First, buying eBooks at outrageous prices or under absurd conditions hurts the return on investment (ROI) argument that libraries have used for a long time to show their community value. Buying the $105 Game of Thrones eBook license (not even ownership, just access) is just a big fat target for budget hawks. Where is the financial responsibility in that?

Second, it is purchasing eBooks under lock-in conditions and onerous terms of service. When a vendor relationship turns sour, the library cannot simply take its investment and move it to a new eBook provider. It’s gone, baby, gone. As Jamie hinted in his writing, the conditions to allow eBook lending make it harder, not easier, for library members to access. It is a step back in a digital age that seeks to build and create faster and short connections.

So, the public library has taken taxpayer money, purchased a exorbitant license to an eBook that it cannot control nor transfer and is a pain in the ass to access for a (still) minority of the community population. This is a shiv to the respectable ROI argument that public libraries have made for years. Give us a dollar and we’ll give four back… unless we decide to buy an eBook for the library. In that case, we may need some more money. 

Getting back to center here, my new view of the library eBook landscape is that time is still on our side. Thoughtfulness of our community needs and tough analysis of financial and ownership (or lack thereof) implications should not be surrendered to the quick fix of current vendor/publisher models and offerings. We are not suffering from a lack of interest or action in looking to make this format addition to our collections, but there is a worn trail of knee jerk reactions under imaginary time pressures for the inflated need of a proven minority. Yes, eBooks are ascending  but libraries are not going out in the format shuffle. The hourglass is still mostly full, not nearly empty, when it comes integrating eBooks into our libraries. Let’s take a moment for a deep breath, gather ourselves once more, and reconsider this issue with an eye towards what it brings to our community in a sustainable manner. We owe it our own future as well as the communities that we serve.

Tor and DRM and Libraries

In the midst of my illness laden life a week ago, I managed to catch the announcement that Tor was going to drop DRM from its books starting in July. Perhaps it was the fever, but it seemed to generate a lot of buzz and speculation about whether this would be the beginning of the end for eBook DRM. It was wrapped up in optimism as to which publishers would follow suit and when, as if it was a logical conclusion.

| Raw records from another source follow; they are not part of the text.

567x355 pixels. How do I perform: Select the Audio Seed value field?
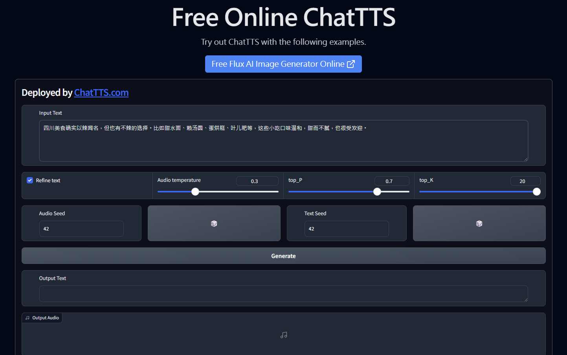pos(81,229)
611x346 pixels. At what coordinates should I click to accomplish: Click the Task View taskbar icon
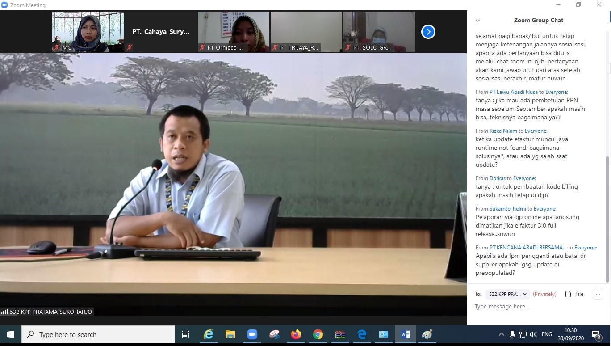186,334
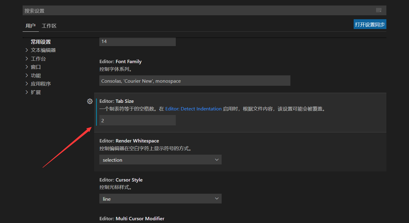Expand the 应用程序 section

coord(40,84)
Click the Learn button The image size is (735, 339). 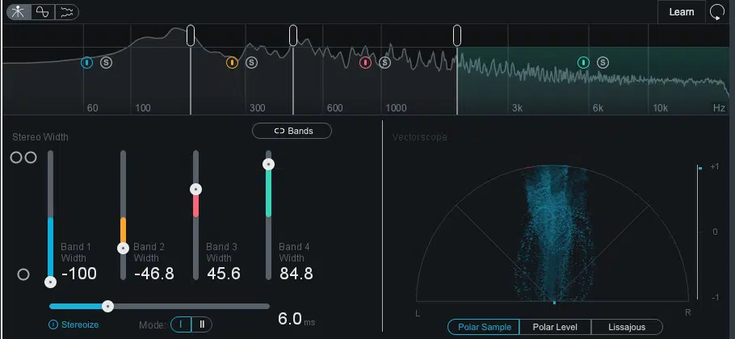pyautogui.click(x=682, y=12)
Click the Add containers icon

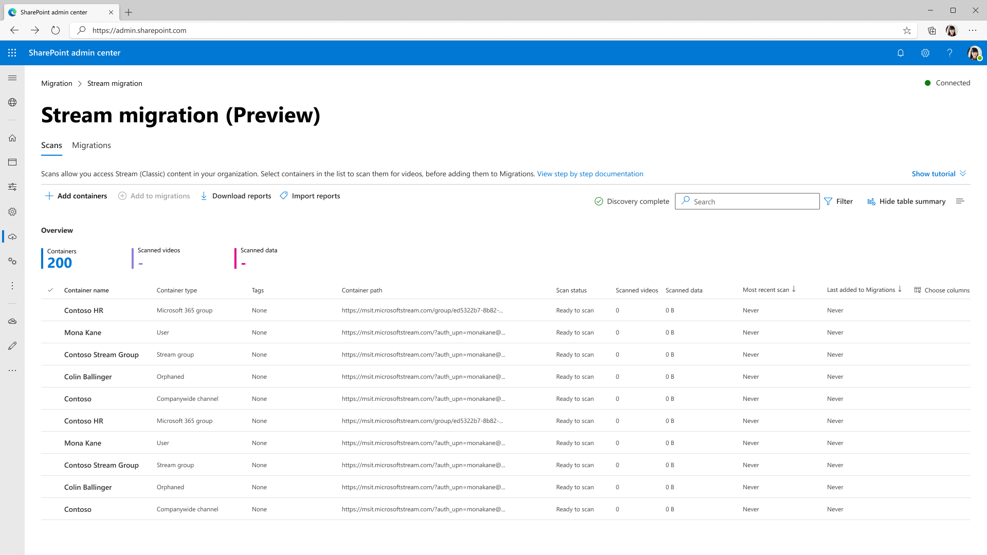click(49, 196)
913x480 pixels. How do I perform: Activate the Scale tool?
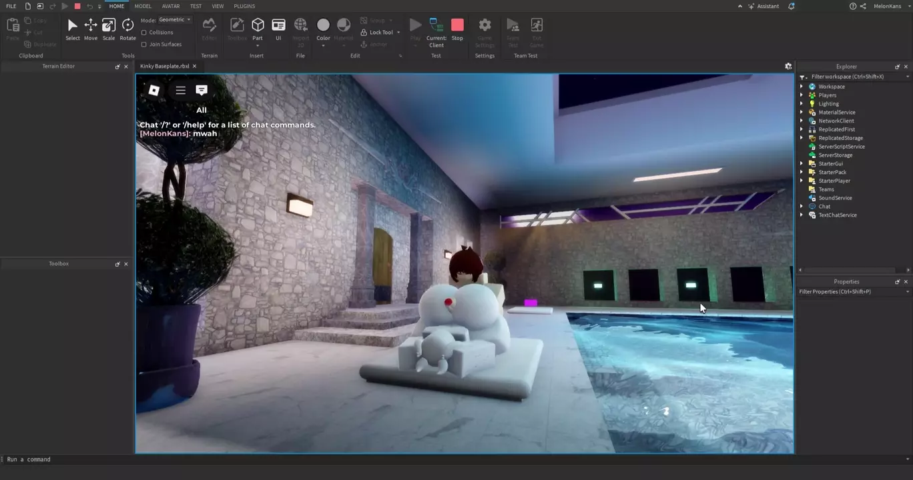point(108,29)
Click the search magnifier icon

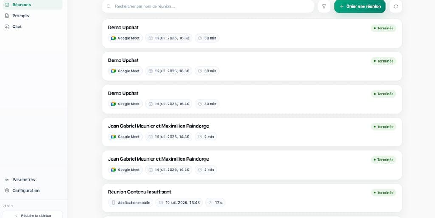click(109, 6)
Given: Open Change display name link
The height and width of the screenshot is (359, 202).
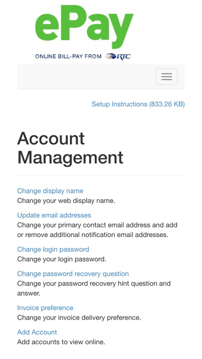Looking at the screenshot, I should click(x=50, y=191).

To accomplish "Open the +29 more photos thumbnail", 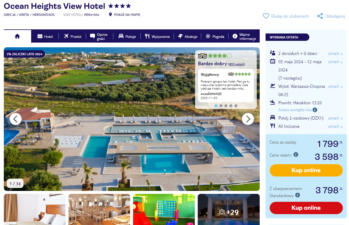I will click(x=229, y=209).
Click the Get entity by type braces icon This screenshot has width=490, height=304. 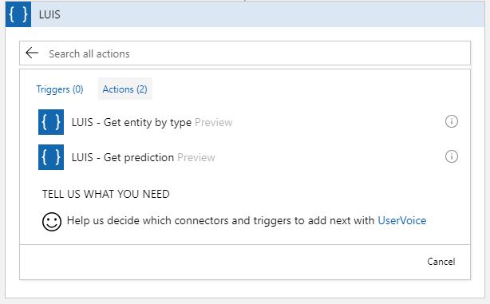pyautogui.click(x=51, y=122)
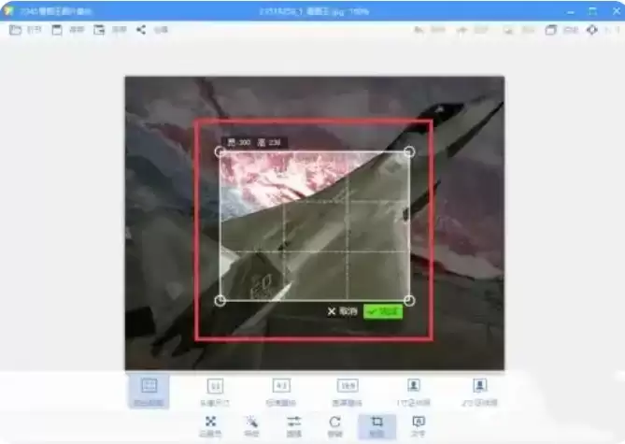This screenshot has width=625, height=444.
Task: Click the top-right crop selection handle
Action: pyautogui.click(x=409, y=151)
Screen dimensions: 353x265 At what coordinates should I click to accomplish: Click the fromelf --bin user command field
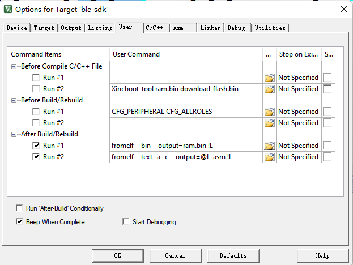[x=186, y=146]
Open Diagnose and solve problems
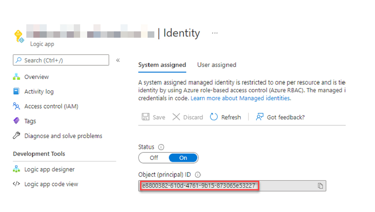This screenshot has width=375, height=212. pyautogui.click(x=63, y=136)
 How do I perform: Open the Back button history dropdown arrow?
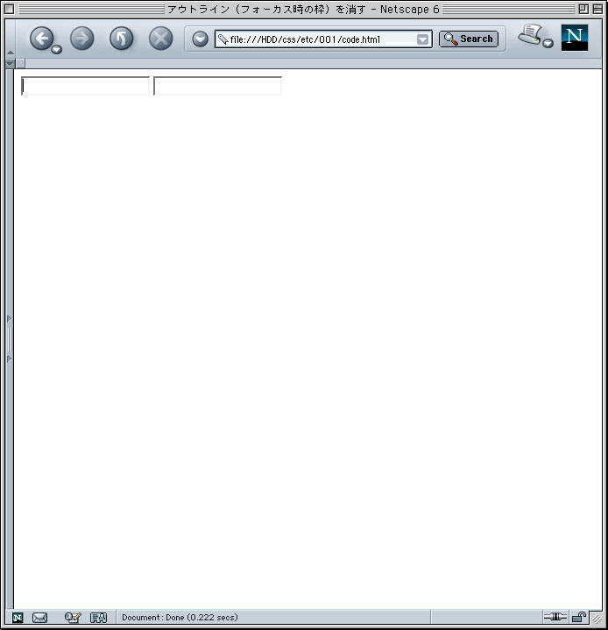57,49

In following up on it for this post, the first thing I noticed in the BBC article is that Macmillan called it an “experiment”. This phrase alone raises enough flags to starts its own color guard. Sure, it’s a fancier term for “trying something out”, but it means there are metrics that are being followed and measured closely. For myself, this raises a few more questions to ponder. What kind of timeline is this experiment going to run? Months? Years? What are the variables that are being tracked? Sales? Bit torrent file movements? Just how big a dataset are we talking here?

Like other recent moves in publishing, I have a hunch that this is going to be watched by the other publishers before making their own move. This isn’t something for the short term, it’s going to be for the long term; however, it does mean that attitudes are shifting within the industry. But in the meantime, I highly advise against holding your breath.

In the meantime, I don’t believe DRM is going anywhere. The fear of piracy is such an emotional trigger that anything that appears to make it easier will have a hard time offering a logical argument for removing a barrier. It’s a very human response to overestimate risks that involve an emotional aspect when the actual facts and statistics prove that the risk is low or non-existent. Consider the fear of dying from an act of terrorism (extremely low) versus dying from a car accident (statistically much more likely). The former kept us from flying commercially for a year after 9/11 while fatal car accidents can be found in the news nearly everyday. After years of sensational news stories about file sharing and bit torrents, it’s hard not to imagine that the first reaction to any discussion about eBooks and DRM is not an emotional one.

If there is one group that will not see the end of DRM anytime soon (if ever), that would be libraries. Given the current apprehension to eBook lending, DRM is the only assurance that companies like Overdrive can give to publishers to ensure that these eBooks don’t virtually walk on them. It will be the ‘friction’ that publishers want to ensure that the retail transaction is smoother than the library one and to offer a non-existent guarantee that a book does not overstay in someone’s device. With eBooks, purchasing will always be encouraged over lending, whether it is from the library or one person to the next.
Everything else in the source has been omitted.